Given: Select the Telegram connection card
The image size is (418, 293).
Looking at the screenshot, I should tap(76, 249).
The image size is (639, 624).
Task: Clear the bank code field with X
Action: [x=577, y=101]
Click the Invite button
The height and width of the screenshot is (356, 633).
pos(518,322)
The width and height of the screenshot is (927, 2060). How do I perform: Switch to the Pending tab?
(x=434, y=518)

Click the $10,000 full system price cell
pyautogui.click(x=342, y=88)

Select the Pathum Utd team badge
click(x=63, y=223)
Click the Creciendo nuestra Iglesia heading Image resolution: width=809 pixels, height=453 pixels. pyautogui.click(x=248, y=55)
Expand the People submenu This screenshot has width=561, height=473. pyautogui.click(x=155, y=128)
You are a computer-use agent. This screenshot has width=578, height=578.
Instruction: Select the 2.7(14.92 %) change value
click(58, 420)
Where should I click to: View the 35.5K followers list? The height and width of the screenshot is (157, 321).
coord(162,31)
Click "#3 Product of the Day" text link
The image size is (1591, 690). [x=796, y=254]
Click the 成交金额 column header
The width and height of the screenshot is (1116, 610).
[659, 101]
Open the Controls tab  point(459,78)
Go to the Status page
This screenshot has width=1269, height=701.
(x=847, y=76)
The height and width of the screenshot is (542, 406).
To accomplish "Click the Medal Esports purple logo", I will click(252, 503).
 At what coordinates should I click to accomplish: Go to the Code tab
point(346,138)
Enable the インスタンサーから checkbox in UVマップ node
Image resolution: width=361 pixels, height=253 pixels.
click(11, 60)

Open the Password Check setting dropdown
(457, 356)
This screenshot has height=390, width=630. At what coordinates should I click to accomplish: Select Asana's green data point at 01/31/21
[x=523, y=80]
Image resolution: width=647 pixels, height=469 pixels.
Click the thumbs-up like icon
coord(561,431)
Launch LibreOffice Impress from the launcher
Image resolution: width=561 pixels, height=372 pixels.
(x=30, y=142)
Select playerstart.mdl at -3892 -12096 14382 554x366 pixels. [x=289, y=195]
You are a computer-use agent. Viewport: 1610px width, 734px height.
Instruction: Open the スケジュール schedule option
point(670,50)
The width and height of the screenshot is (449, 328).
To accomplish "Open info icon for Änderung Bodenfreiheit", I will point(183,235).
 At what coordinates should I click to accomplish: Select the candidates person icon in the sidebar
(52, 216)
· · · · · · ·
## Instructions to follow
Repeat the lines from the first one in the records through the line containing "The height and width of the screenshot is (542, 406).", exactly as written, and nothing else.

## Solved exercise
Given: Select the Telegram connection card
The image size is (418, 293).
Looking at the screenshot, I should tap(76, 249).
The image size is (639, 624).
Task: Clear the bank code field with X
Action: [x=577, y=101]
Click the Invite button
The height and width of the screenshot is (356, 633).
pos(518,322)
The width and height of the screenshot is (927, 2060). How do I perform: Switch to the Pending tab?
(x=434, y=518)

Click the $10,000 full system price cell
pyautogui.click(x=342, y=88)

Select the Pathum Utd team badge
click(x=63, y=223)
Click the Creciendo nuestra Iglesia heading Image resolution: width=809 pixels, height=453 pixels. pyautogui.click(x=248, y=55)
Expand the People submenu This screenshot has width=561, height=473. pyautogui.click(x=155, y=128)
You are a computer-use agent. This screenshot has width=578, height=578.
Instruction: Select the 2.7(14.92 %) change value
click(58, 420)
Where should I click to: View the 35.5K followers list? The height and width of the screenshot is (157, 321).
coord(162,31)
Click "#3 Product of the Day" text link
The image size is (1591, 690). [x=796, y=254]
Click the 成交金额 column header
The width and height of the screenshot is (1116, 610).
[659, 101]
Open the Controls tab  point(459,78)
Go to the Status page
This screenshot has width=1269, height=701.
(x=847, y=76)
The height and width of the screenshot is (542, 406).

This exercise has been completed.